-- Start --

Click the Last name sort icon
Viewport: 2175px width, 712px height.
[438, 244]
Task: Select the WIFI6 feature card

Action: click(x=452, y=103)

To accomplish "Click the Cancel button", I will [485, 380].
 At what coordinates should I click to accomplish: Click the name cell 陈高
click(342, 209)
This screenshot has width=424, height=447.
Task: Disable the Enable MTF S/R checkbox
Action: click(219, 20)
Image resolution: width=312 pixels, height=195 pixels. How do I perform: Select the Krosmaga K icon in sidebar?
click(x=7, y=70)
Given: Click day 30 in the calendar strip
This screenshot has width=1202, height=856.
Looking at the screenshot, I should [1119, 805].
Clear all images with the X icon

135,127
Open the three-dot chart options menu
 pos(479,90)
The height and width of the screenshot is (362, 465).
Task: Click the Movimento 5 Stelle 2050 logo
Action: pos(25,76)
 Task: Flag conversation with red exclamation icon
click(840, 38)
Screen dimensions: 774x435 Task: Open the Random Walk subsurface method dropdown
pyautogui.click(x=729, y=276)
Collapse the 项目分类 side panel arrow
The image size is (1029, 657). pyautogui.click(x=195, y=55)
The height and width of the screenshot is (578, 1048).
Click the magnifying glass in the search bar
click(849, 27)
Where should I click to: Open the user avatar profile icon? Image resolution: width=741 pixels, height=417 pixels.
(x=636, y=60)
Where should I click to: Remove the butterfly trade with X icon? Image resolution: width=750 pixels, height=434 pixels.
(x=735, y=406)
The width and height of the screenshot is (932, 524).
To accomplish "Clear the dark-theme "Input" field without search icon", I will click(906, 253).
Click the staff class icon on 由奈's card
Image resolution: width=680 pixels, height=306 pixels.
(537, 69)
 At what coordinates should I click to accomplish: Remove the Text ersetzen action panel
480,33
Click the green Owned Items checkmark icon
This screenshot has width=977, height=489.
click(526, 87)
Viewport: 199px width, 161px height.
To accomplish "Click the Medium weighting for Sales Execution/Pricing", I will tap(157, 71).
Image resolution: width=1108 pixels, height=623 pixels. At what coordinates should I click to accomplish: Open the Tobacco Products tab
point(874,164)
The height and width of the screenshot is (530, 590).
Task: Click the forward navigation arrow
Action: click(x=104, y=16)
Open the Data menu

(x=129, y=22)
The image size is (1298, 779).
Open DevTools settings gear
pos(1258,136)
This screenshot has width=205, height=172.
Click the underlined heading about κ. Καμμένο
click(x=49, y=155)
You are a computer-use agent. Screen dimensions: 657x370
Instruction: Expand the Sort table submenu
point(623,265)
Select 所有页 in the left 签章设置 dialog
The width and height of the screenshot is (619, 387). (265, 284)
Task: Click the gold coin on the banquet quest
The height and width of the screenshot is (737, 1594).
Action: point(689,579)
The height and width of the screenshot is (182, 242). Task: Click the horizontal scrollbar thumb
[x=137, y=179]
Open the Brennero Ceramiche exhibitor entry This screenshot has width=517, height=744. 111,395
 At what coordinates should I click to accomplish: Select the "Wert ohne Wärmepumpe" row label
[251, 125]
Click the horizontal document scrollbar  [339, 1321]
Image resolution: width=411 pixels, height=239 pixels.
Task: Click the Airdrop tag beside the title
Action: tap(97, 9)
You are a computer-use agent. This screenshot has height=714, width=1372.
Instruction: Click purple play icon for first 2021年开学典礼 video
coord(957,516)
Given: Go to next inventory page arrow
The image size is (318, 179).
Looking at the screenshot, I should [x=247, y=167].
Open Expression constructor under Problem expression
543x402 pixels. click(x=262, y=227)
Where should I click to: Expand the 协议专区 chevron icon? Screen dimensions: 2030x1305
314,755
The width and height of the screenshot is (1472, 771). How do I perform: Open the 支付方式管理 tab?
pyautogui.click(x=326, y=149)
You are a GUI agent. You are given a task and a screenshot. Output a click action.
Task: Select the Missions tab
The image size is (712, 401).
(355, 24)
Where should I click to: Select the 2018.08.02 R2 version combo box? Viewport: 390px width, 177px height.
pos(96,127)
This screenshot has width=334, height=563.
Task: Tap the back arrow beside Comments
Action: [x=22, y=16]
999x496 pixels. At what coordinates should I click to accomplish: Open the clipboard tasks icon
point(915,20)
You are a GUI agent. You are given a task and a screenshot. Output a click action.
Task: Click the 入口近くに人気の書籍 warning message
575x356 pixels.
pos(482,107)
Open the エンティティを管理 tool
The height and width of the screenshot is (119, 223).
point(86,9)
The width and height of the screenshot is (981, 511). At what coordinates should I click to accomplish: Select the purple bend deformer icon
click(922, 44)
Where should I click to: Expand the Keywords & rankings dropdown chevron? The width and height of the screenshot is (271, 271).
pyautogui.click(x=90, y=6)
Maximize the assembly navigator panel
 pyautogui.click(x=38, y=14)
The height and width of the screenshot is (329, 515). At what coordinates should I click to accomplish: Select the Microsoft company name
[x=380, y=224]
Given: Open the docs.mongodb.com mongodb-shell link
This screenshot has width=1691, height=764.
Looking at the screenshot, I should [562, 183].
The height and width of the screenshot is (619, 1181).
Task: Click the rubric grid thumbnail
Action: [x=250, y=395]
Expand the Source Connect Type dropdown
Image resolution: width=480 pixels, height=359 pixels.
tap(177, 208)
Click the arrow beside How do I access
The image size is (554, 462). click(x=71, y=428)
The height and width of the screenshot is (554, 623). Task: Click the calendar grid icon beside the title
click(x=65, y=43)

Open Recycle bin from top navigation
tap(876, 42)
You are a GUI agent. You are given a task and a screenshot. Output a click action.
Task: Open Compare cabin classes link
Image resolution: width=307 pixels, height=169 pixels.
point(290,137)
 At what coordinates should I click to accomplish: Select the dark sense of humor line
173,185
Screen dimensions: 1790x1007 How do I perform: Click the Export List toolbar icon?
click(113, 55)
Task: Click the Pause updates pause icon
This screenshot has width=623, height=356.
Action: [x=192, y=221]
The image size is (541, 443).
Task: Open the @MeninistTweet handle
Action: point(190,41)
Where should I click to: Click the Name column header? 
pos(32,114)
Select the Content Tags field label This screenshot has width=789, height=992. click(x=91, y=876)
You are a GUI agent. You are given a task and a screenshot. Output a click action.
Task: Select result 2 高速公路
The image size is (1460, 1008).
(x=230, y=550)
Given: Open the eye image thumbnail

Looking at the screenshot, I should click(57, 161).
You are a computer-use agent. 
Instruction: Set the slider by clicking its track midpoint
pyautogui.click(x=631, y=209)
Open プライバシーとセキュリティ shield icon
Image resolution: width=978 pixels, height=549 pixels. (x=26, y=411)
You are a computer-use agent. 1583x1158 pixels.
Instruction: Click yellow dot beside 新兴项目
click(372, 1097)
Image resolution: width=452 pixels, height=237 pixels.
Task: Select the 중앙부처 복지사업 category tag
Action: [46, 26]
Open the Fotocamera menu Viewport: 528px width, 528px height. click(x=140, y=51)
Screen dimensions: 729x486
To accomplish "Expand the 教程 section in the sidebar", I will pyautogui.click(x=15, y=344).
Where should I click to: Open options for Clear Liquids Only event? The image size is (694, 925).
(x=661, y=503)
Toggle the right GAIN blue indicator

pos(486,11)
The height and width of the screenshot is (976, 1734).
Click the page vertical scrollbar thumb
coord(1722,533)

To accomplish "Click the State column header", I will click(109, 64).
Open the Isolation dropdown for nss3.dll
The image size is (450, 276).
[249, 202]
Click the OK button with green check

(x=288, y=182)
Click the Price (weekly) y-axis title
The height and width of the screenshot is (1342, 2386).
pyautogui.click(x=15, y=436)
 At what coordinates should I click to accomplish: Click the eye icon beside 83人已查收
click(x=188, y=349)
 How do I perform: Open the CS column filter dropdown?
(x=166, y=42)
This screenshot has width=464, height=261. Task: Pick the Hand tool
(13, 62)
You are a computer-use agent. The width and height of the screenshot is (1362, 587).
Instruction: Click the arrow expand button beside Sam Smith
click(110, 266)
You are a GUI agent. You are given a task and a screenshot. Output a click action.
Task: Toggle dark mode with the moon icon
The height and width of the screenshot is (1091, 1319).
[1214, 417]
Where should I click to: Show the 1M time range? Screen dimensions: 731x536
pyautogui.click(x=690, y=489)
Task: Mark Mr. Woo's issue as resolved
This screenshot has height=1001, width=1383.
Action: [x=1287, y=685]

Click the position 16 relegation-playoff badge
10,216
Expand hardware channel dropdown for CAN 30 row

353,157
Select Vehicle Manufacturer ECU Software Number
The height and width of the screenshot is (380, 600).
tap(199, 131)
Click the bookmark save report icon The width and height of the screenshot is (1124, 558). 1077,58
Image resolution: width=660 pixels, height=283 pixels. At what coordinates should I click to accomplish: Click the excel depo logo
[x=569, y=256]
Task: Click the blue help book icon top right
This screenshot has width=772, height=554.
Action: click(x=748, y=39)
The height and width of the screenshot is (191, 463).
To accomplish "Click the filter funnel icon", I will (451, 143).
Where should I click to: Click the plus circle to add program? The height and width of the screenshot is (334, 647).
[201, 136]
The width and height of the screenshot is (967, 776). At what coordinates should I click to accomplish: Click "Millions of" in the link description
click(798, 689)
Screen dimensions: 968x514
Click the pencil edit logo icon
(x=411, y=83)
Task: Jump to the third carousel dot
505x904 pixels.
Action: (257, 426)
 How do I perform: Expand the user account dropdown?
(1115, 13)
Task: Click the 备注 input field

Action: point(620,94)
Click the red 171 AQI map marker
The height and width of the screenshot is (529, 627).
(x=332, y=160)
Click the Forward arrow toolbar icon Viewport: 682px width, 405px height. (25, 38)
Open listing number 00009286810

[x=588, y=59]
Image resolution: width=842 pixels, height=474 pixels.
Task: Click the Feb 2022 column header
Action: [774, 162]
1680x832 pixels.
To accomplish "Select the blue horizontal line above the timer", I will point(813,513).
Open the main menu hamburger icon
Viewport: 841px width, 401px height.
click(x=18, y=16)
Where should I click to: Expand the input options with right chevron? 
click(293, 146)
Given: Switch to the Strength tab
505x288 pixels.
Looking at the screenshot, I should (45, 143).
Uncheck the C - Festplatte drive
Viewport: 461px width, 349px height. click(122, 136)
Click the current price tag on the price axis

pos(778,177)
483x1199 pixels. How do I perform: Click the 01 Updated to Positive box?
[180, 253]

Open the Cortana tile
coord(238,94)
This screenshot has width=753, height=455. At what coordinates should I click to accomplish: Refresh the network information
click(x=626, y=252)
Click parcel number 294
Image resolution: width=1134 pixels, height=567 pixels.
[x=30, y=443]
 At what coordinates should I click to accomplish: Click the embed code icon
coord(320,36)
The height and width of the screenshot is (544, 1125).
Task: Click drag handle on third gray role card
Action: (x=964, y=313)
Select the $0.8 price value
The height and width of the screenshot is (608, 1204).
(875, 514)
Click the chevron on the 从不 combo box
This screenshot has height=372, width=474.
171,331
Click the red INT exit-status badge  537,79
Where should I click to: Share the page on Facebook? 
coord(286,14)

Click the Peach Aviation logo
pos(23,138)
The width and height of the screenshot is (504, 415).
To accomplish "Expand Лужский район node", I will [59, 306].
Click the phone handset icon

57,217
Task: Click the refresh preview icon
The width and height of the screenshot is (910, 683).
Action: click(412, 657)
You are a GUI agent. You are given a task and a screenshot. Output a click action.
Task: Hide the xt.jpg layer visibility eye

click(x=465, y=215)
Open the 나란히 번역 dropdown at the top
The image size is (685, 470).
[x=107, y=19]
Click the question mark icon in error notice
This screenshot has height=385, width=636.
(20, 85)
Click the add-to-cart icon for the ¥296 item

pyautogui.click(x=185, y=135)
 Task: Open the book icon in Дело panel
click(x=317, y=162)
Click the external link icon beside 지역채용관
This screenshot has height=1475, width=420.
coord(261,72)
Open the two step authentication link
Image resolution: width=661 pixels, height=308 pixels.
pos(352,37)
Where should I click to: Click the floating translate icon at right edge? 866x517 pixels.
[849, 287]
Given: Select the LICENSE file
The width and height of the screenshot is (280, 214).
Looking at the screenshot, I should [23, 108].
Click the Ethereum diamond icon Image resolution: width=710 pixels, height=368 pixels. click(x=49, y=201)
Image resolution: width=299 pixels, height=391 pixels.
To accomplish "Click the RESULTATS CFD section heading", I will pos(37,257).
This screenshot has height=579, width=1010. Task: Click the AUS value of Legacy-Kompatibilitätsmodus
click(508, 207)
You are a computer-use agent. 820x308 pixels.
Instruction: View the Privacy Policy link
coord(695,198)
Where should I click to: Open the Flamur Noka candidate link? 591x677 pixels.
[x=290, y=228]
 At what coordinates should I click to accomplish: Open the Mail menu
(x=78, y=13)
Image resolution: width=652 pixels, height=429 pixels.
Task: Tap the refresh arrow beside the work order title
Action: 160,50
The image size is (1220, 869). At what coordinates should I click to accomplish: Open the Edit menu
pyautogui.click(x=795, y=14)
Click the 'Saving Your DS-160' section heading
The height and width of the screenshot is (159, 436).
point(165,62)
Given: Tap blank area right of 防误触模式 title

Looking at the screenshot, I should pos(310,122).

-- End --

TASK PROMPT:
Please reproduce the rows above verbatim, from the line containing "will click(109, 64)." through the line containing "[x=569, y=256]", including both of those lines.

OUTPUT BELOW:
To accomplish "Click the State column header", I will click(109, 64).
Open the Isolation dropdown for nss3.dll
The image size is (450, 276).
[249, 202]
Click the OK button with green check

(x=288, y=182)
Click the Price (weekly) y-axis title
The height and width of the screenshot is (1342, 2386).
pyautogui.click(x=15, y=436)
 At what coordinates should I click to accomplish: Click the eye icon beside 83人已查收
click(x=188, y=349)
 How do I perform: Open the CS column filter dropdown?
(x=166, y=42)
This screenshot has width=464, height=261. Task: Pick the Hand tool
(13, 62)
You are a computer-use agent. The width and height of the screenshot is (1362, 587).
Instruction: Click the arrow expand button beside Sam Smith
click(110, 266)
You are a GUI agent. You are given a task and a screenshot. Output a click action.
Task: Toggle dark mode with the moon icon
The height and width of the screenshot is (1091, 1319).
[1214, 417]
Where should I click to: Show the 1M time range? Screen dimensions: 731x536
pyautogui.click(x=690, y=489)
Task: Mark Mr. Woo's issue as resolved
This screenshot has height=1001, width=1383.
Action: [x=1287, y=685]

Click the position 16 relegation-playoff badge
10,216
Expand hardware channel dropdown for CAN 30 row

353,157
Select Vehicle Manufacturer ECU Software Number
The height and width of the screenshot is (380, 600).
tap(199, 131)
Click the bookmark save report icon The width and height of the screenshot is (1124, 558). 1077,58
Image resolution: width=660 pixels, height=283 pixels. At what coordinates should I click to accomplish: Click the excel depo logo
[x=569, y=256]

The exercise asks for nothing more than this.